>> START PAGE EXCERPT

Provisional Peat Database

Disclaimer: The data you have secured from this USGS Database are provisional and subject to revision. The data are released on the condition that neither the USGS nor the United States Government may be held liable for any damages resulting from its authorized or unauthorized use.

Introduction to the Provisional Peat Database

Two EXCEL files contain provisional U.S. Geological Survey (USGS) data on peat and related plant/sediment/water chemistry. Samples are largely from the U.S., but samples were also collected in other countries. PEATDATA.xlsx covers mostly the United States and a few samples from six other countries. INDONESIA_PEATDATA.xlsx contains data only for Indonesia. The files present much of the information gathered in previous investigations by USGS researchers and laboratories on the occurrence and chemistry of peat. The intent of these provisional databases was to capture and preserve older USGS peat information in a common, digital format for easier use. Original descriptive terms by the sample collectors were retained and, as a result, their terms may not necessarily match modern definitions and usage.

You can view the distribution of data as maps by State or country, download the EXCEL files, and download a bibliography related to these samples. Please download the README file [.docx] for additional information on attribute definitions and Table 1 [.docx] for analytical methods.

Downloading the Data

Samples in the two provisional EXCEL databases include samples of peats, marls, water, peat substrate, and vegetation. PEATDATA.xlsx covers mostly the United States (U.S.) and a few samples from six other countries. INDONESIA_PEATDATA.xlsx contains peat, water, and sediment data only for Indonesia. Much of the older U.S. information is imprecisely located, with original sampling locations indicated by step and measures, but many locations have been estimated or semi-verified by consulting online topographic quadrangles for the existence of peatlands and local landmarks. Samples should be located within a mile or less of their actual locations (Sample Location Maps), except for locations that represent the corner of a topographic quadrangle that were unable to be refined and thus have an attribute noting the coordinates as being the southeast corner of a quadrangle (SECQ).

>> END PAGE EXCERPT
>> START PROVIDED MATERIAL

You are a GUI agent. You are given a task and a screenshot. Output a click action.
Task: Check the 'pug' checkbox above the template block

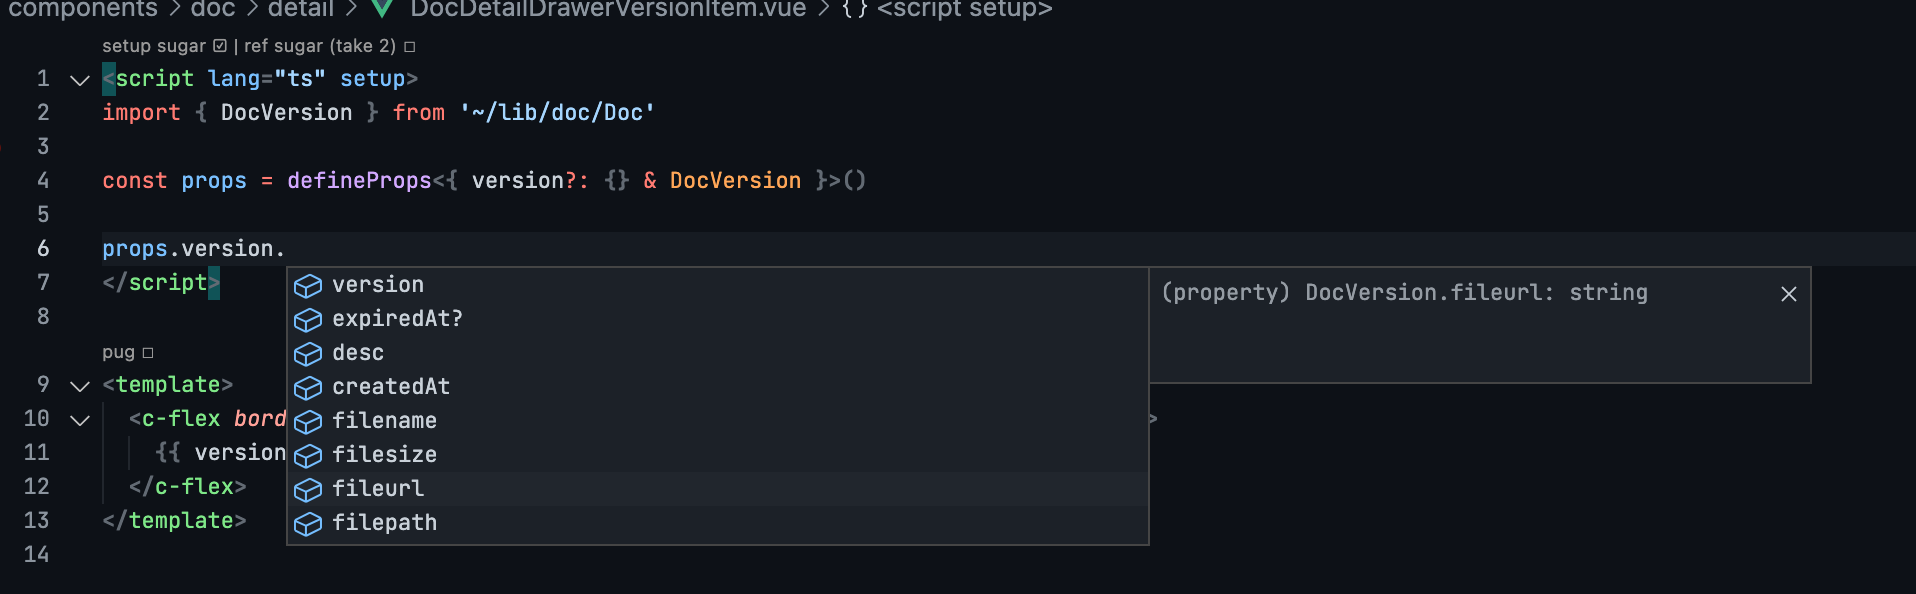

>> END PROVIDED MATERIAL

== EXERCISE INSTRUCTIONS ==
- a) Answer these questions from the peat database text:
(i) Which file contains data only for Indonesia?
(ii) What does the abbreviation SECQ stand for?
(iii) Which document does the text name as the source for analytical methods?
- b) Resume the peat database text, starting after its final sentence.

== OUTPUTS BY TASK ==
- a)
(i) INDONESIA_PEATDATA.xlsx
(ii) Southeast corner of a quadrangle
(iii) Table 1

- b)
Sample attributes include location, thickness/depth if known, and other descriptive information; major-, minor-, and trace-element concentrations on an as-determined analytical basis; and ultimate and proximate analyses, forms of sulfur, gross calorific value on a dry analytical basis; moisture content; ash deformation temperatures and free-swelling index (see README file [.docx] for a complete list). The moisture values contained in PEATDATA.xlsx and INDONESIA_PEATDATA.xlsx do not reflect consistent conditions for sample collection or handling and thus are not particularly useful. Major-, minor-, and trace-element geochemistry are determined on peat ash (quite often from older semi-quantitative methods, such as six-step emission spectroscopy). Censored values are indicated in the database by less than (<) and greater than (>) symbols. A few elemental values are on a whole-sample (not ash) basis and these are indicated in the database.

The chemical fields within the database are shown in Table 1 [.docx] with their respective analytical methods, the sample analytical basis, and references in which the methods are described. ASTM currently has thirteen standard test methods or practices specifically for peat (ASTM, 2012), but the chemical analytical methods are generally the same as those used for coal, which are the ASTM methods cited in Table 1 [.docx].

Complete List of Provisional Peat Database Materials:

README [.docx]

PEATDATA.xlsx

INDONESIA_PEATDATA.xlsx

Sample Location Maps

Table 1 - Chemical Parameters and Analytical Methods [.docx]

Peat Bibliography

Peat publications with USGS researcher involvement or authorship, compiled largely from the sample collector names listed in the PEATDATA.xlsx database, are included in a bibliography [.docx]. Although not a comprehensive list of all peat citations, it is a fairly complete list of reports related to past work conducted by the Eastern Energy Resources and Eastern Minerals and Environmental Resources Science Centers at the USGS.

Acknowledgments

USGS researcher, Cornelia C. Cameron (1911-1994)
USGS researcher, Cornelia C. Cameron (1911-1994), in a New
Hampshire marsh in 1989. Photo courtesy of John Jackson.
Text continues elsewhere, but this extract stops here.